Your answer is the lines below, exactly, from the one that contains "Nutrition (96, 38)" through the one that contains "Aussteller und Sponsoren (112, 108)", both included.

#### EXCERPTED RECORDS:
● ● ● ● ●
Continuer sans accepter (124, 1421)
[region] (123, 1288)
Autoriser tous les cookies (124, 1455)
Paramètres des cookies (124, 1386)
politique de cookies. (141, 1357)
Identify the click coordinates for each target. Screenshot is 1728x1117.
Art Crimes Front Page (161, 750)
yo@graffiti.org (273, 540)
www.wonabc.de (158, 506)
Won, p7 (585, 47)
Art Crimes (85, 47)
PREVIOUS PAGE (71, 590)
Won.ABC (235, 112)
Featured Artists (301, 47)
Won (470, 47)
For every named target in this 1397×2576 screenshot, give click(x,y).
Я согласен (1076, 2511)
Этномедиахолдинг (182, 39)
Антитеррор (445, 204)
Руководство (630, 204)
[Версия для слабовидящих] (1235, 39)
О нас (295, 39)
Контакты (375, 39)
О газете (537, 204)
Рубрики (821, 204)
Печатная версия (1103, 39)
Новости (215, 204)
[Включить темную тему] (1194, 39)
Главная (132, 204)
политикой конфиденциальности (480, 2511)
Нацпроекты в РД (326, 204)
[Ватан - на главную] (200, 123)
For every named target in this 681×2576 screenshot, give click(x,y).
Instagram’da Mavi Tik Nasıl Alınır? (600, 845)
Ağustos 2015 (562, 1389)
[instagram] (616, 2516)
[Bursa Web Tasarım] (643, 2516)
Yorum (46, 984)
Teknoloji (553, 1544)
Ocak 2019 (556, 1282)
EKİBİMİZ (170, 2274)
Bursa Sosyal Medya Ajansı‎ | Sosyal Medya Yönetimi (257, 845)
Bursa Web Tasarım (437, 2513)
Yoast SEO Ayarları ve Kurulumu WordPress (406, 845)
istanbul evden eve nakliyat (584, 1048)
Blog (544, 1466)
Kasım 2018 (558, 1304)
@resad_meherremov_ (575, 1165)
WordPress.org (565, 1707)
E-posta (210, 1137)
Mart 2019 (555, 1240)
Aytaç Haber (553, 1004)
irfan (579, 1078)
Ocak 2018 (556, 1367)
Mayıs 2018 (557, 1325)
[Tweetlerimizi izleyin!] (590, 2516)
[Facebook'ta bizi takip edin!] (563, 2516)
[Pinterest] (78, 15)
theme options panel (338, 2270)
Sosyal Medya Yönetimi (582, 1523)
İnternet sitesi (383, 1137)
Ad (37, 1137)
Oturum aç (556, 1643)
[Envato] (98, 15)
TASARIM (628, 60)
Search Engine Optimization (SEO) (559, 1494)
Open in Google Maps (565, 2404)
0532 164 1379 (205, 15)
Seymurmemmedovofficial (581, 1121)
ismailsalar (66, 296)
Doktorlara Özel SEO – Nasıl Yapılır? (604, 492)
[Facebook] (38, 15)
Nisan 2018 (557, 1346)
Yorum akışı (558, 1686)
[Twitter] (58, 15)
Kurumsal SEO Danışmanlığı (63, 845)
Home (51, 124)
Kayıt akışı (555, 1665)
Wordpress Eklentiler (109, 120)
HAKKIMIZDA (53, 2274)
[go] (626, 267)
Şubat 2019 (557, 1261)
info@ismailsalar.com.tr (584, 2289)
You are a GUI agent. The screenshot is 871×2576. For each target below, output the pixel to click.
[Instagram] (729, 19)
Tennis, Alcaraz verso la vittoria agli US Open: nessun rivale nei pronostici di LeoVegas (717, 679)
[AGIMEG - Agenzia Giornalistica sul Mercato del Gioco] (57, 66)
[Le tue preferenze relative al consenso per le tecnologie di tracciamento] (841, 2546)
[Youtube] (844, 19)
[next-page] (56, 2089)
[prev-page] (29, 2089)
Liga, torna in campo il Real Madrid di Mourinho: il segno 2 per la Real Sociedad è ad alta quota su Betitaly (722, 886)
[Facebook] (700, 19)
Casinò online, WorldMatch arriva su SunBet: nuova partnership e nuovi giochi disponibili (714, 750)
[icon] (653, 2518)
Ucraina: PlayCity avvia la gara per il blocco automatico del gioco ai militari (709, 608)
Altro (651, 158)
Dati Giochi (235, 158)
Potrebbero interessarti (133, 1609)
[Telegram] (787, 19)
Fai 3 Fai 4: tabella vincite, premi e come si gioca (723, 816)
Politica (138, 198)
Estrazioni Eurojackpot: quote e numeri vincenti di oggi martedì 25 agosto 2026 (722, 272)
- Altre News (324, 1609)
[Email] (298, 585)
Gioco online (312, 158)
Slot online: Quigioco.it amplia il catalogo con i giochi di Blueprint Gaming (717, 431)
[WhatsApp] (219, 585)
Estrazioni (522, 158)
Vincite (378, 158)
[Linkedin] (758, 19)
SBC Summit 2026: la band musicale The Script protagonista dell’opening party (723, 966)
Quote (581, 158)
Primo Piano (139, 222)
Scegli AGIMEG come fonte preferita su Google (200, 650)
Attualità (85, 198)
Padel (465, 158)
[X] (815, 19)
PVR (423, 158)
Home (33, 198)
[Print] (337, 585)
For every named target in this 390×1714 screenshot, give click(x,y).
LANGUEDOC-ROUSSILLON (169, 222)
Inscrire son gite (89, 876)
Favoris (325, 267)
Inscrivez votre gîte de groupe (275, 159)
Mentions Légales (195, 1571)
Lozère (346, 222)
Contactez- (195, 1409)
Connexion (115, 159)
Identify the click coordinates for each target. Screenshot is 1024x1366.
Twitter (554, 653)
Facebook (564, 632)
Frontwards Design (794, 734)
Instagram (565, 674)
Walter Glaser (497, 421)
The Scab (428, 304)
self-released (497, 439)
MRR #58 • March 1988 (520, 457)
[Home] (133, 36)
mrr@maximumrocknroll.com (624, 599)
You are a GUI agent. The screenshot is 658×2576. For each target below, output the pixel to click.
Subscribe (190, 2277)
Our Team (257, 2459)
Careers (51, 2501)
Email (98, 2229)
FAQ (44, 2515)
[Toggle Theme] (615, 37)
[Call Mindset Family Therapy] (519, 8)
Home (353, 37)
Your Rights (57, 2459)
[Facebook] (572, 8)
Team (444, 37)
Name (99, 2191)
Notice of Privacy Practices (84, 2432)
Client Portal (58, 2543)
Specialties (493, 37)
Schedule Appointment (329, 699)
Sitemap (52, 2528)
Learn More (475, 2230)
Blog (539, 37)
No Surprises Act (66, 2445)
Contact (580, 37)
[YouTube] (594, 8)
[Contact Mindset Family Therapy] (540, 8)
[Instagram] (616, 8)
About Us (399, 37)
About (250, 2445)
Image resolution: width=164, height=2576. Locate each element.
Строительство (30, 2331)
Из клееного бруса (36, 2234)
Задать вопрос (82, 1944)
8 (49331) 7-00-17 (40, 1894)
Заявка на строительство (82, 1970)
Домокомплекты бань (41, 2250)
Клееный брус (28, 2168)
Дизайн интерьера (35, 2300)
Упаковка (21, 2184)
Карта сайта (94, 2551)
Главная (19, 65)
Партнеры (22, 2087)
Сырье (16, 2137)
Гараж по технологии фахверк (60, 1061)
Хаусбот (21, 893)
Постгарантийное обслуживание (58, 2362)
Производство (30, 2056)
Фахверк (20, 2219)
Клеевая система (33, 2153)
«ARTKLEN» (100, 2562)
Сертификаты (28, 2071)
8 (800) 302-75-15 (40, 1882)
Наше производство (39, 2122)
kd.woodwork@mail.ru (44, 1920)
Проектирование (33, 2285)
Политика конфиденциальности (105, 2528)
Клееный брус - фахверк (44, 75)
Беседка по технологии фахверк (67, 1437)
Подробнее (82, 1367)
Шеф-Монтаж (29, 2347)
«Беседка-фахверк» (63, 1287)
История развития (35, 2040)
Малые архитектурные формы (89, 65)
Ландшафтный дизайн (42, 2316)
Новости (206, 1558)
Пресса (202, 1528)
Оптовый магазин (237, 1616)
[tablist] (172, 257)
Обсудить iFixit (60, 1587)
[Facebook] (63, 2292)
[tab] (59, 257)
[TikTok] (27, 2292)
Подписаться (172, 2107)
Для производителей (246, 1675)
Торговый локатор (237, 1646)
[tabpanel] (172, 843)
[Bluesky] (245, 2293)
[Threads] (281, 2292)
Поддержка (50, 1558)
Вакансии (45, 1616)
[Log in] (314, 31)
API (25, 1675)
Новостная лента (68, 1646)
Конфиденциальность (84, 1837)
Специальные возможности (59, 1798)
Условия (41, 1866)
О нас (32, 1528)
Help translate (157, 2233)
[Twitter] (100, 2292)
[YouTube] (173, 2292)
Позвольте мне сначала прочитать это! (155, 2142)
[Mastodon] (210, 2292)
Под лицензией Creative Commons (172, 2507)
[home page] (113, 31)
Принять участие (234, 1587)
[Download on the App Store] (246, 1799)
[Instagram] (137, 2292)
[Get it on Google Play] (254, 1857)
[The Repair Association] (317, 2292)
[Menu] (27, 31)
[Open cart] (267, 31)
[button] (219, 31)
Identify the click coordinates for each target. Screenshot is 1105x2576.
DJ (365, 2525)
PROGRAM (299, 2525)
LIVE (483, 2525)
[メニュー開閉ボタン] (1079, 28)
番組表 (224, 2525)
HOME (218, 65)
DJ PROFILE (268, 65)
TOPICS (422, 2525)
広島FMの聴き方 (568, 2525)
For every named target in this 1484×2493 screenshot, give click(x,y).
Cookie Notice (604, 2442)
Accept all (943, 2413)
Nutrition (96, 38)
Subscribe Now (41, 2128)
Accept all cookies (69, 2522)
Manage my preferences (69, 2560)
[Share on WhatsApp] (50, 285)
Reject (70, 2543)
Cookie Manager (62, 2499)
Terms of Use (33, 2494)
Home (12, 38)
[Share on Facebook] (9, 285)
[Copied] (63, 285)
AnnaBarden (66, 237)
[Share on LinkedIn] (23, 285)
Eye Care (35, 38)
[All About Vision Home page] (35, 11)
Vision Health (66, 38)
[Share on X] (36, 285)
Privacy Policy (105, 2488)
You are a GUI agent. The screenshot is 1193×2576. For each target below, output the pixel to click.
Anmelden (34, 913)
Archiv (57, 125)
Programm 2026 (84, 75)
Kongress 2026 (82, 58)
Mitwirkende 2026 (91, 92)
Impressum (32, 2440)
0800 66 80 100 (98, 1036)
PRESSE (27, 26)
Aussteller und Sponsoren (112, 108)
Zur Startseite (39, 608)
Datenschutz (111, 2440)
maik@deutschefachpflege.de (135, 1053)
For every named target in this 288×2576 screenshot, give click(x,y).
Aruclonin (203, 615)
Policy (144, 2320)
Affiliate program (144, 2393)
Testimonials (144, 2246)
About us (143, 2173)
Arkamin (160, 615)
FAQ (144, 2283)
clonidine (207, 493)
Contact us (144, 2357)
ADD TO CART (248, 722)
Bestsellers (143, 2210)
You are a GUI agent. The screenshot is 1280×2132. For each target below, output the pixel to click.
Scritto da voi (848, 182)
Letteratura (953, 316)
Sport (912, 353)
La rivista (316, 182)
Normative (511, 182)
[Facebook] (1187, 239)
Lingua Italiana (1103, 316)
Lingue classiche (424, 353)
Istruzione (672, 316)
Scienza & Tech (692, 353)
● ● ● ● ●
#### SOLVED PROBLEM:
Nutrition (96, 38)
Subscribe Now (41, 2128)
Accept all cookies (69, 2522)
Manage my preferences (69, 2560)
[Share on WhatsApp] (50, 285)
Reject (70, 2543)
Cookie Manager (62, 2499)
Terms of Use (33, 2494)
Home (12, 38)
[Share on Facebook] (9, 285)
[Copied] (63, 285)
AnnaBarden (66, 237)
[Share on LinkedIn] (23, 285)
Eye Care (35, 38)
[All About Vision Home page] (35, 11)
Vision Health (66, 38)
[Share on X] (36, 285)
Privacy Policy (105, 2488)
You are a GUI agent. The screenshot is 1193×2576. For each target below, output the pixel to click.
Anmelden (34, 913)
Archiv (57, 125)
Programm 2026 (84, 75)
Kongress 2026 (82, 58)
Mitwirkende 2026 (91, 92)
Impressum (32, 2440)
0800 66 80 100 (98, 1036)
PRESSE (27, 26)
Aussteller und Sponsoren (112, 108)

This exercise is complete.